The server CPUs (including x86 like AMD Genoa/Bergamo) normally consume between 2 W and 4 W per core, the same as the big cores of the laptop or smartphone CPUs.
A server CPU consumes hundreds of watts only because it has a very large number of cores, so it is equivalent with a very large number of smartphones or laptops collocated in the same box.
In complete servers, there is a significant fraction of the power that is not consumed by the CPUs but by the many high-speed interfaces. That is unavoidable and it does not depend on the architecture of the CPUs.
Any newly announced server CPU should be more efficient than those already in production, otherwise there would be few advantages in introducing it, but which core architecture is used does not have enough influence as to ensure that it will not be leapfrogged by whatever server CPU will be announced later, regardless of the core ISA.
When Apple has switched to Arm it was able to improve the efficiency by using much lower clock frequencies than Intel. This was only an indirect effect of using the Arm ISA, because it makes much easier the concurrent decoding of a great number of instructions. For server CPUs, the Arm ISA cannot enable similar efficiency gains, because all server CPUs are already using the most efficient clock frequencies, in the range 2.5 to 3.5 GHz, so it is not possible to repeat an efficiency gain like in Apple M1, by reducing the clock frequency.

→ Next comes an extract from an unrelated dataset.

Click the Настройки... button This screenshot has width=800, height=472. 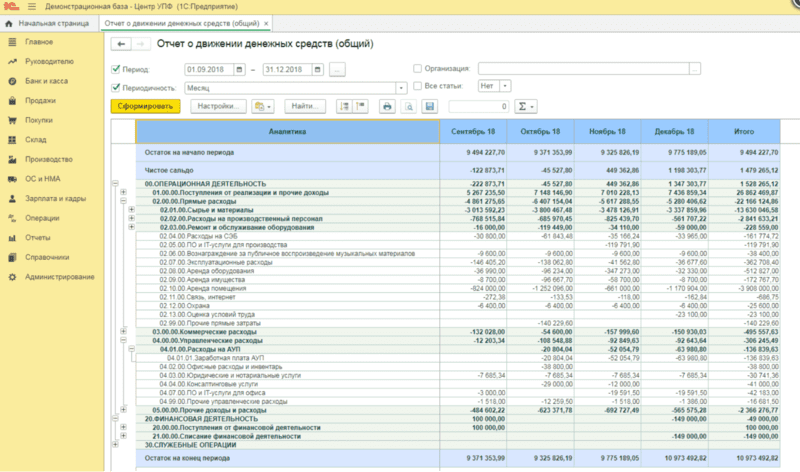click(219, 106)
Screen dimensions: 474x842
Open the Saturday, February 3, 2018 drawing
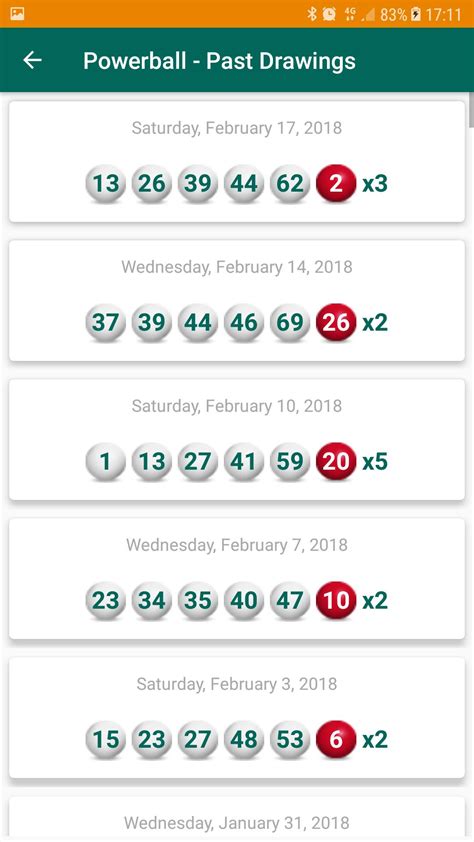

All the cloud vendors have chosen Arm because it is the only ISA that can be currently used to design their own high-performance SoCs, not because it would provide efficiency gains over the Intel/AMD cores. The overall efficiency of a custom SoC will indeed be better, because it is streamlined for their specific system architecture, in comparison with a general-purpose CPU from Intel, AMD or Ampere.

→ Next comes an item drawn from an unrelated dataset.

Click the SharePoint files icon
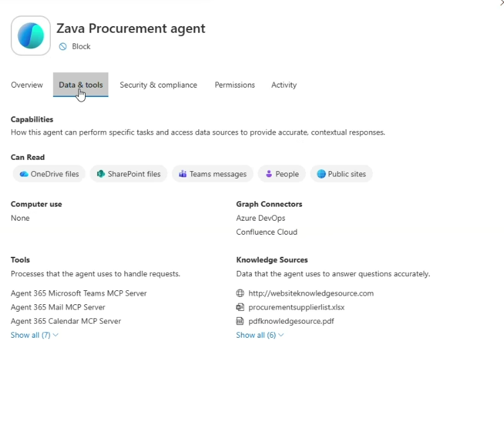 101,174
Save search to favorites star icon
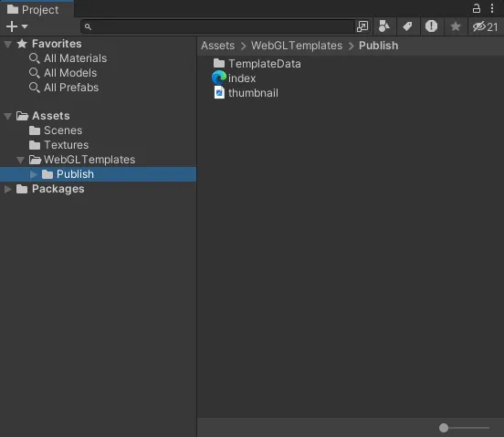This screenshot has height=437, width=504. (x=455, y=26)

I would be very surprised if there is much overlap between this server sku and any mobile sku. Mainly because Google doesn’t design the compute core, they integrate some number of cores together with many different peripherals into an soc. Mobile hardware will need vastly different integrations than server hardware and the power / area optimizations will be very different. (Mobile is heavily limited by a maximum heat dissipation limit through the case) the reusable bits like arm cores and pcie / network interfaces might be reusable between designs, but many of those come from other venders like arm or synopsis
> Google did not provide any documentation to back these claims up and, like us, you’d probably like to know more about these chips. We asked a lot of questions, but Google politely declined to provide any additional information. No availability dates, no pricing, no additional technical data. Those “benchmark” results? The company wouldn’t even say which X86 instance it was comparing Axion to.
It's google, so probably not. Their claims should always be taken with a grain of salt. They went with their own stuff route for the SOC on their Google Pixel phone lines and those SOC are always much worse than the competition and are the main reason why those phones have such terrible battery life compared to Qualcomm powered phones.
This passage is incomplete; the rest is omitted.